The guidance itself is primarily focused on ensuring “adequate representativeness of study participants that reflect different age groups, sexes, and racial and ethnic demographic characteristics,” the document states. However, as applicable, the guidance encourages considering other factors such as gender identity, sexual orientation, socioeconomic status, and physical and mental disabilities.

A webpage for Project Equity, a program by the FDA’s Oncology Center of Excellence aimed at increasing diversity in cancer trials, was also removed and remained down as of February 25.

Industry Confusion

The removal of the diversity action plan guidance raises questions about what the FDA expects for ongoing and future clinical trials, said Lindsay McNair, MD, MPH, the principal consultant at Equipoise Consulting in Allston, Massachusetts, and an adjunct associate professor at the Boston University School of Public Health, Boston.

“Sponsors are in the dark about whether or not they’re still supposed to submit those [diversity action] plans,” she said.

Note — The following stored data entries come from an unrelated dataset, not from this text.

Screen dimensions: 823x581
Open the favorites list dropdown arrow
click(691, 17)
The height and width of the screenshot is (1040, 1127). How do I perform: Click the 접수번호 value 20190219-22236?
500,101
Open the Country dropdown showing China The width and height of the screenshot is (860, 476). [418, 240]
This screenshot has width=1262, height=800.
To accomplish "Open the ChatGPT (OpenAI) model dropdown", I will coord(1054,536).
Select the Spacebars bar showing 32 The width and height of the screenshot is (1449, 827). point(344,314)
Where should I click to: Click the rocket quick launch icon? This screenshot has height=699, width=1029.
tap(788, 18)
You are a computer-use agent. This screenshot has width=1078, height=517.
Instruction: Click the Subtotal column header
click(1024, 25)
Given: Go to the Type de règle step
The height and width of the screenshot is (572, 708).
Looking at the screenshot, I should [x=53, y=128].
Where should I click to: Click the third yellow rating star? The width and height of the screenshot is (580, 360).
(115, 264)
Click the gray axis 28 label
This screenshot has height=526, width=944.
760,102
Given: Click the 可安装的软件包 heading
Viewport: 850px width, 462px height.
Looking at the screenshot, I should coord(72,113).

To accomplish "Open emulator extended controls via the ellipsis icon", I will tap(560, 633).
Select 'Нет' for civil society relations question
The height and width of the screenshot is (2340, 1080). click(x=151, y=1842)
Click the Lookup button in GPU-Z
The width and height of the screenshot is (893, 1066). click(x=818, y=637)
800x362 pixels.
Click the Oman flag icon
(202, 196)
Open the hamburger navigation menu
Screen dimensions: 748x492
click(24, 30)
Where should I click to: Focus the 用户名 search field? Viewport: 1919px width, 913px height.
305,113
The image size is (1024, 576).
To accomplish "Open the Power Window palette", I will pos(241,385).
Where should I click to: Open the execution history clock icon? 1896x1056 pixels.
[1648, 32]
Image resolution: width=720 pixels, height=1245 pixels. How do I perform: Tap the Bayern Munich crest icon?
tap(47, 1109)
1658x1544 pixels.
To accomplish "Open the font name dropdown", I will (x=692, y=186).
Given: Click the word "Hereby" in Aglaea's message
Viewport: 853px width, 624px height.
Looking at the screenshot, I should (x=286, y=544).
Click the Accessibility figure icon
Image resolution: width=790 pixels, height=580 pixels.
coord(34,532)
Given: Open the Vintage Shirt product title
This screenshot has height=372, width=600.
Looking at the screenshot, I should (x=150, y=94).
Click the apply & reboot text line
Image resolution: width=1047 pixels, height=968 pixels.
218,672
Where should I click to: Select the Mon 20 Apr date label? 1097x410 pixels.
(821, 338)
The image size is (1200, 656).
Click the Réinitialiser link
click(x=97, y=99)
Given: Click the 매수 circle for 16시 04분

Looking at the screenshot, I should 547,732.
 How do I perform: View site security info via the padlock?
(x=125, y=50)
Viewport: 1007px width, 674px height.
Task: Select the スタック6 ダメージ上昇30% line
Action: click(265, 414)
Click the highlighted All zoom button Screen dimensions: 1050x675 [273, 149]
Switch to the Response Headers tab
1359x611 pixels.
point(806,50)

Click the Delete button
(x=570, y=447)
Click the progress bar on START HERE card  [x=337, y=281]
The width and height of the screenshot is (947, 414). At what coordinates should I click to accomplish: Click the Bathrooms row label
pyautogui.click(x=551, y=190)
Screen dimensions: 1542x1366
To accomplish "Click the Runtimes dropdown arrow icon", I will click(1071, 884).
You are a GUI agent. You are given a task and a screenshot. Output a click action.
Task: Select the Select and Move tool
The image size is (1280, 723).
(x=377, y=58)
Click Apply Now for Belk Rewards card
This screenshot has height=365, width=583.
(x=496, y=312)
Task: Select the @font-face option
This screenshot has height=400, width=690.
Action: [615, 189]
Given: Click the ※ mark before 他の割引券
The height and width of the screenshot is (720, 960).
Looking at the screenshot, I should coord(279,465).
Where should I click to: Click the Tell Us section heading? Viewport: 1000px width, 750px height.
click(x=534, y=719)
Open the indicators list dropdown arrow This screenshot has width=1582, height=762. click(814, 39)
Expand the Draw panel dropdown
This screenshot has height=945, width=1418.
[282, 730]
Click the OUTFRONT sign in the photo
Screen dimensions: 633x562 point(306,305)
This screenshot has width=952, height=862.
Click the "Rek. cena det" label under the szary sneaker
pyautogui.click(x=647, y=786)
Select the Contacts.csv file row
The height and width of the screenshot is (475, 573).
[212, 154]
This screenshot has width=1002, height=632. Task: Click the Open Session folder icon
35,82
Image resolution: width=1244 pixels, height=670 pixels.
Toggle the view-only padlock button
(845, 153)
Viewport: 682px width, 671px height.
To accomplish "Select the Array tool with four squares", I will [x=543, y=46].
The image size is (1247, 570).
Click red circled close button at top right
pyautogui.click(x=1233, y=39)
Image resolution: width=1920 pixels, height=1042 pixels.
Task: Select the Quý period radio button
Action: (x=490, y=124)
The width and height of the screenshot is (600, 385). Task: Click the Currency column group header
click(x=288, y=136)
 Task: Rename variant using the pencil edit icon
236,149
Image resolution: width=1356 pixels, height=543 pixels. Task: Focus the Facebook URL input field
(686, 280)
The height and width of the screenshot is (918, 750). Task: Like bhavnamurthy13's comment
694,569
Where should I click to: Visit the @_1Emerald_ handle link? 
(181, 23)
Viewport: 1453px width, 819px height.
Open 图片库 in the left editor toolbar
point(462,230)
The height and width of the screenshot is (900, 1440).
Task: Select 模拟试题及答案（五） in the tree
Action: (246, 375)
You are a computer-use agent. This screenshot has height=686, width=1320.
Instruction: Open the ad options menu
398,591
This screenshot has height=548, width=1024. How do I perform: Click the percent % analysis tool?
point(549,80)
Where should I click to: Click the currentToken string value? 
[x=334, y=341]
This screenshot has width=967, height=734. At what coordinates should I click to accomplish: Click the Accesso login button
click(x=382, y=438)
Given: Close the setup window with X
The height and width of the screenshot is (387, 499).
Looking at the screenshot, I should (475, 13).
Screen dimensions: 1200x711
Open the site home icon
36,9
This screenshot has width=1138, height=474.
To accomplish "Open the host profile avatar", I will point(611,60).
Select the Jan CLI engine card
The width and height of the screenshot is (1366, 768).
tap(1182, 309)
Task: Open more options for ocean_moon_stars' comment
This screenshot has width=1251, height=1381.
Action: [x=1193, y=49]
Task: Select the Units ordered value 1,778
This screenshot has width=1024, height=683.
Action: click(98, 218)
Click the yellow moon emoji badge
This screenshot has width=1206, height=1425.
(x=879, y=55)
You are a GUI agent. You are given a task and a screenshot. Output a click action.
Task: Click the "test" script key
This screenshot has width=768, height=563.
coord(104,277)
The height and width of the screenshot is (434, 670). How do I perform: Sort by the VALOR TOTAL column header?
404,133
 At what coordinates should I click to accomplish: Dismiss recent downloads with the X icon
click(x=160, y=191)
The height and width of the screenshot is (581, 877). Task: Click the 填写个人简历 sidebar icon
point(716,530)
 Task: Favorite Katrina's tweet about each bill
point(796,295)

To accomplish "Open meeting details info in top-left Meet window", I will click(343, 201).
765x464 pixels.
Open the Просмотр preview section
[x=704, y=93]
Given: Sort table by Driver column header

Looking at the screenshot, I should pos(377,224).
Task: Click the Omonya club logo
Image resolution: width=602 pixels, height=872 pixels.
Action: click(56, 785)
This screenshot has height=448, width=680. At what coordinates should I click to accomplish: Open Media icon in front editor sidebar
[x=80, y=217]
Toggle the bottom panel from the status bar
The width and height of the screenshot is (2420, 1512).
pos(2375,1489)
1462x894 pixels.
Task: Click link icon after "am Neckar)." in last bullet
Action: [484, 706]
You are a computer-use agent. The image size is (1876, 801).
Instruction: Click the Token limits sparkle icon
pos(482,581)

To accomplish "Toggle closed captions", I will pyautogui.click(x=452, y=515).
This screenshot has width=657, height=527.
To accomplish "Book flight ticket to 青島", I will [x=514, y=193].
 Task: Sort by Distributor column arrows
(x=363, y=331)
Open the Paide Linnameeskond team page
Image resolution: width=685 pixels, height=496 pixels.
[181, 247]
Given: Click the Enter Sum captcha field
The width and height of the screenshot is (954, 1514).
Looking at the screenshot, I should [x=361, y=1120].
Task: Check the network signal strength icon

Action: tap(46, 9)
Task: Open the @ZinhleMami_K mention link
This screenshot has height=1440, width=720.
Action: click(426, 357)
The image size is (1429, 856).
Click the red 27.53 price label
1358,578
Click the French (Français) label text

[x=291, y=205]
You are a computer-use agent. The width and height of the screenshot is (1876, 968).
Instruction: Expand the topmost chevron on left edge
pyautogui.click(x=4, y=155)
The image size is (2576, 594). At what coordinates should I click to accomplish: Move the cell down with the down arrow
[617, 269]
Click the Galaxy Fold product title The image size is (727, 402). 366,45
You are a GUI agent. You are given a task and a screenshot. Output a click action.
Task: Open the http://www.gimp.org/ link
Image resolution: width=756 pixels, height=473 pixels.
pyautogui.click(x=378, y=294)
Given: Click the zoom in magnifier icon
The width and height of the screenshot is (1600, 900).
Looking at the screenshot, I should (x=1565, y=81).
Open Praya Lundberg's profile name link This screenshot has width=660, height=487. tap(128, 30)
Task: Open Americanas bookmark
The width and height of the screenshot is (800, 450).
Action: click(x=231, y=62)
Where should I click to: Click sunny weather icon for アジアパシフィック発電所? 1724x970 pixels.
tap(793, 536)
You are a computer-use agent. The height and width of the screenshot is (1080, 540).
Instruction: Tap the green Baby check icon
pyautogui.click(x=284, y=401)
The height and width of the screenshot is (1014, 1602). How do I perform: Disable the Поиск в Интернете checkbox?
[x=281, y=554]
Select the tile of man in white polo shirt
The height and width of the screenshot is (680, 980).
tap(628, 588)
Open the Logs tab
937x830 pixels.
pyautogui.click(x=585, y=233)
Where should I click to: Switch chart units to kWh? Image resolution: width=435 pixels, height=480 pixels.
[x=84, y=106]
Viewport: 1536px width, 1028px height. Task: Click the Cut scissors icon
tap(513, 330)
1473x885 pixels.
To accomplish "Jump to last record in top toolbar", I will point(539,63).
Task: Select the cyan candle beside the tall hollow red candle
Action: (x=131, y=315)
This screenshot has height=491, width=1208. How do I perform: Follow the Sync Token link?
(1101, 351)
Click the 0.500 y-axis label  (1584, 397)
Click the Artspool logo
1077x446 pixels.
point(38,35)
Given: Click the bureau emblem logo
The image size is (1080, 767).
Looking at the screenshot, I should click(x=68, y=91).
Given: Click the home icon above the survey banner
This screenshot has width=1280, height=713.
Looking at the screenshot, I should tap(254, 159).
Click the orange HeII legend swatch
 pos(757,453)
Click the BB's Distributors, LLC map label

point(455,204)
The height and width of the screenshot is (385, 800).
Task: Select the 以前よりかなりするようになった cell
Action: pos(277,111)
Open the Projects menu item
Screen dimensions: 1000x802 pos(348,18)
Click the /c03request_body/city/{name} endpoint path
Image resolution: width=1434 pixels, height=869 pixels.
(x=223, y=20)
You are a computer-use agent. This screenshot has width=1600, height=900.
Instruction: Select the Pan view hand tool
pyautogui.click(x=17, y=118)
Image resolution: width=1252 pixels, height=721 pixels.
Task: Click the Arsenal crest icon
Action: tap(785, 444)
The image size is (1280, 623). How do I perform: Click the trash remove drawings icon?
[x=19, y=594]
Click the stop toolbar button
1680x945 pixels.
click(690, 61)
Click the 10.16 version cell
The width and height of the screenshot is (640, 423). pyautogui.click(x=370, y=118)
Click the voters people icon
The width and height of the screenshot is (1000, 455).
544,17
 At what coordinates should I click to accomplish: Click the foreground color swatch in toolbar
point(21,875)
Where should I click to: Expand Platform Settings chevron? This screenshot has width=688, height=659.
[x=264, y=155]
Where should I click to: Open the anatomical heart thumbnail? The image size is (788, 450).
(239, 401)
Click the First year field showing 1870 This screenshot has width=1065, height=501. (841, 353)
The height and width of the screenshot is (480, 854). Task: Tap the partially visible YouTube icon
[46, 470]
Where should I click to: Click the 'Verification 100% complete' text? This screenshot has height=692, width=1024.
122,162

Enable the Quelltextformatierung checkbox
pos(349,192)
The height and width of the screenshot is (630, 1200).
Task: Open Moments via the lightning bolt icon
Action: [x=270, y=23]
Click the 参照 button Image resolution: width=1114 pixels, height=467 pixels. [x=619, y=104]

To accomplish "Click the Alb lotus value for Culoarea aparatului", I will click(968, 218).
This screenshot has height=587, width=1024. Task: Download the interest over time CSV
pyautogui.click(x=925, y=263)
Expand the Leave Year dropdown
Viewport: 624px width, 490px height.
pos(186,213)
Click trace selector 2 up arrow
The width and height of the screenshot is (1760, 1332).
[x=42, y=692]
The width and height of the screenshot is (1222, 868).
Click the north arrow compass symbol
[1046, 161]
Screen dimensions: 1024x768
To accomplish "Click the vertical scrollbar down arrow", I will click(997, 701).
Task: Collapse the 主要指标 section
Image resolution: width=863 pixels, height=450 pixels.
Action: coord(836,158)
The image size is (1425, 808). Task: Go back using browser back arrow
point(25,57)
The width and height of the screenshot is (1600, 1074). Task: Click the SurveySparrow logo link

“I think everyone working [in] research still understands that you will have the best rigor in your studies when you make sure that the population you’re studying represents the eventual [patient] population,” McNair continued. That understanding is “still there, just the details of how to do that and what’s expected of that data are what’s missing now.”

While the removal of the guidance did cause some concern about what this could mean for future research, Peddicord emphasized that anti-DEI efforts will likely not deter efforts to diversify clinical trials.

“At this point, if it’s clear that it makes for better science, and if it’s clear that it makes for better business, I’m not sure why you would retrench on those efforts,” he said.

Alsan, however, noted that pharmaceutical companies “they tend to underinvest in accrual of diverse samples.” This reduced focus on diversity efforts by regulatory bodies could worsen underrepresentation in future clinical trials, she said. “Underinvestment in diverse trials has been associated with lower adoption of new treatments among underrepresented populations,” she explained.

Looking Forward

In a statement, the biopharmaceutical company Merck, based in Rahway, New Jersey, reiterated its commitment to diversity in clinical trials: “There are both scientific and business reasons to enroll participants into clinical trials that reflect the broad populations of people our medicines and vaccines are designed to treat and protect. Our position remains unchanged.”

Genentech, a biotechnology company based in San Francisco, said it is evaluating the situation. “Given the highly dynamic policy environment, we are taking time to understand any potential implications of executive orders and other actions by the new administration. We will continue to watch the legal and regulatory landscape to ensure we remain compliant with all local laws,” the statement said.

Pfizer, Gilead, and Johnson & Johnson did not respond to requests for comment on whether the removal of the FDA draft guidance will affect these companies’ efforts to build more diverse clinical trials.

Peddicord believes that, at least for now, efforts to design more representative clinical trials will continue. However, the future of the draft diversity action plan guidance remains less certain.

Robert F. Kennedy Jr, now the head of Health and Human Services, stated during his confirmation hearing that he would finalize the guidance, which was due to be finalized by June 2025. When asked for comment on finalizing this guidance, an FDA spokesperson said the agency had no information to share.

“We’ve seen guidance before [that remains] in draft for many years; we’ve seen guidance [that is] finalized and then reissued, and then re-finalized,” Peddicord said. “There are lots of things that can happen.”

Alsan, McNair, and Peddicord had no disclosures.